Parents: If You Don't Know How to Spot Drug Use, This Town Hall in Clovis Is for You
Too many parents can’t spot the signs that their child is using drugs and miss the opportunity to intervene before drug use becomes drug addiction, says Flindt Andersen, founder and president of Parents & Addicts in Need.
The nonprofit PAIN is hosting a town hall meeting Wednesday in Clovis to help parents and family members learn about the opioid epidemic and the signs of drug use. The meeting will start at 6:30 p.m. at the Clovis Veterans Memorial District auditorium, 808 Fourth St. Pastor Jim Franklin of Cornerstone Church will be the moderator.

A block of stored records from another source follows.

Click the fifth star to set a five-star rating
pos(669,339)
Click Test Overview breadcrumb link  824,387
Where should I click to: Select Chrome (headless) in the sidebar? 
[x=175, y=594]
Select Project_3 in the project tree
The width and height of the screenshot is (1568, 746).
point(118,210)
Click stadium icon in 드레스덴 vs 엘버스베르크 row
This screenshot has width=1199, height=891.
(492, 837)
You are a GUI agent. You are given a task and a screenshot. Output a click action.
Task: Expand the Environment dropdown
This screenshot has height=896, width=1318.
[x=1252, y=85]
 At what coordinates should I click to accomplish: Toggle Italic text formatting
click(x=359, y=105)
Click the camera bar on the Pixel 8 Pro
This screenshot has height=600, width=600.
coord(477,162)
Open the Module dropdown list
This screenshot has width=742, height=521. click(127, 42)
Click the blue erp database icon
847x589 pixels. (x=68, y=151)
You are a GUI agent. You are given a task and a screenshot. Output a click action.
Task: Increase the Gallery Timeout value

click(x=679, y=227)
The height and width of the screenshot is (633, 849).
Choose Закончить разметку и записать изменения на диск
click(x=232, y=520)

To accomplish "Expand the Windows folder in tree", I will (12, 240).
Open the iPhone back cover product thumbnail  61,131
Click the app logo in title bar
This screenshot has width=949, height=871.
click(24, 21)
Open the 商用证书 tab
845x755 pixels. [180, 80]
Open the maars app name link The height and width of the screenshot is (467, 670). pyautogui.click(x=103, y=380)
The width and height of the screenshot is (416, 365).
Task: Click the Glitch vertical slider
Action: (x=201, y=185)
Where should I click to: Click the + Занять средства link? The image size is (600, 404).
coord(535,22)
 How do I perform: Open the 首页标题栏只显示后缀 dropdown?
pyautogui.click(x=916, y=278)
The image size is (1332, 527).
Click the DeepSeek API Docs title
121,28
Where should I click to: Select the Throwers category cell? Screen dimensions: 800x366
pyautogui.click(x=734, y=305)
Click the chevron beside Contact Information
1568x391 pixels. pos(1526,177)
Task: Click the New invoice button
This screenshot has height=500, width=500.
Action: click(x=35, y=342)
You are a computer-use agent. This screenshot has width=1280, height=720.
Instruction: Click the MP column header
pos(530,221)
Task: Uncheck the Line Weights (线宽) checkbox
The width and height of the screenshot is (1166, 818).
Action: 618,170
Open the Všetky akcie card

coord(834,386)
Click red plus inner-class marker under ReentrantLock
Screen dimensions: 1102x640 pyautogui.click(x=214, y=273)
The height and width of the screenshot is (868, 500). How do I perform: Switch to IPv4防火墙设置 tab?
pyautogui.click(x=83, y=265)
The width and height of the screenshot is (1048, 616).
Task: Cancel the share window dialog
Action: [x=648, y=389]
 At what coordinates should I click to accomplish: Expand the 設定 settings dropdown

Andersen, a recovering addict who founded the Fresno-based nonprofit in 2009, said that although opiate prescriptions and overdoses are declining, opioid abuse continues to claim victims.
At the town hall meeting, “we’re not going to touch too much on what is not being done, but we’re going to touch on what we can do to help schools districts and families in addressing this issue,” he told GV Wire.
Warning Signs to Watch For
Andersen said some of the warning signs of drug use that parents frequently miss include:
- A change in clothing style or in friends.
- A closed bedroom door.
- Dropping grades.
The addicted child also may show more aggression, Andersen said. “Depending on what drug they’re using they can be up or they can be down,” he said. “We all know that kids go up and down anyway, but this is pretty significant.
“Most of the time I tell parents to look to see if their child’s in a good mood or not, because most kids aren’t and so when they’re in a good mood you kind of want to ask yourself why.”
Overdose Deaths Across Fresno County
The California Department of Public Health reports that in 2017, the most recent year available, age-adjusted opioid-related death rates in Fresno County were highest in ZIP codes 93640 in Mendota and nearby western Fresno County, 93609 in Caruthers and the surrounding area, 93701 and 93721 in downtown Fresno, 93726 in central Fresno and 93611 in Clovis.
Andersen says he would have expected more deaths in Clovis. “Actually, that does surprise me a bit,” he said. “Ninety-three percent of our clientele went to a Clovis Unified School. And … I have been to 19 funerals in the last five years.”
But he was quick to note that Clovis is reflective of the opioid crisis in California and nationwide. “Absolutely — there is no question that this is not a Clovis Unified solely social problem,” he said.
Clovis Unified staffers plan to attend the town hall meeting, part of the district’s ongoing efforts to make sure its community is well-versed in wellness issues that include opioid awareness, district spokeswoman Kelly Avants said.
Clovis Unified Supports Wellness Efforts
The district’s comprehensive wellness initiative has engaged parents, students, and community members with guest speakers and “doing a huge list of things to get the information in front of the students,” she said.
Clovis Unified views PAIN as a welcome partner in helping to educate the community but also to create a resource for families struggling with an addicted relative, she said.
Victims of Overdoses are Older
The state reported that of the 47 overdose deaths in 2017 in Fresno County, nine were ages 25 to 29, another nine were ages 60 to 64, and eight were ages 55 to 59.
Andersen said he wonders whether some overdose deaths of younger people might have been misreported as accidental poisonings. “The fact of the matter is that opiate overdoses and deaths are now much larger than car accidents and gunshots in the United States,” he said. “Even though it’s been going down.”
The federal Centers for Disease Control and Prevention reports that nationwide in 2017, there were 14.9 overdose deaths from opiates per 100,000 population, compared with 11.9 traffic deaths and 12.2 firearm fatalities per 100,000.
Treatment programs for addicts tend to be a month or less in duration, barely long enough for an addict to detoxify, Andersen said. To have the best chance of successfully kicking a habit, an addict needs to remain in treatment for one to three months and then enter outpatient treatment, he said.
“Until we change the treatment practices and until we can get parents on board with all of this, to start watching their children better, knowing what the signs and symptoms are, we’re just going to keep going along this same road,” Andersen said.
PAIN Hosts Weekly Family Meetings
For the past nine years PAIN has hosted support meetings at St. Paul Catholic Newman Center on Barstow Avenue from 6:30 p.m. to 8:30 p.m. Wednesdays. The meetings, which are free and open to the public, are intended to provide support to families who are struggling with an addicted relative.
“We’ve had people that have been coming for nine years, five years,” Andersen said. “Some, their kids are clean and sober, some aren’t. But those meetings are designed to get the families through this ordeal because this is a family issue. People don’t realize how much siblings are affected by this. Grandparents are affected by this.”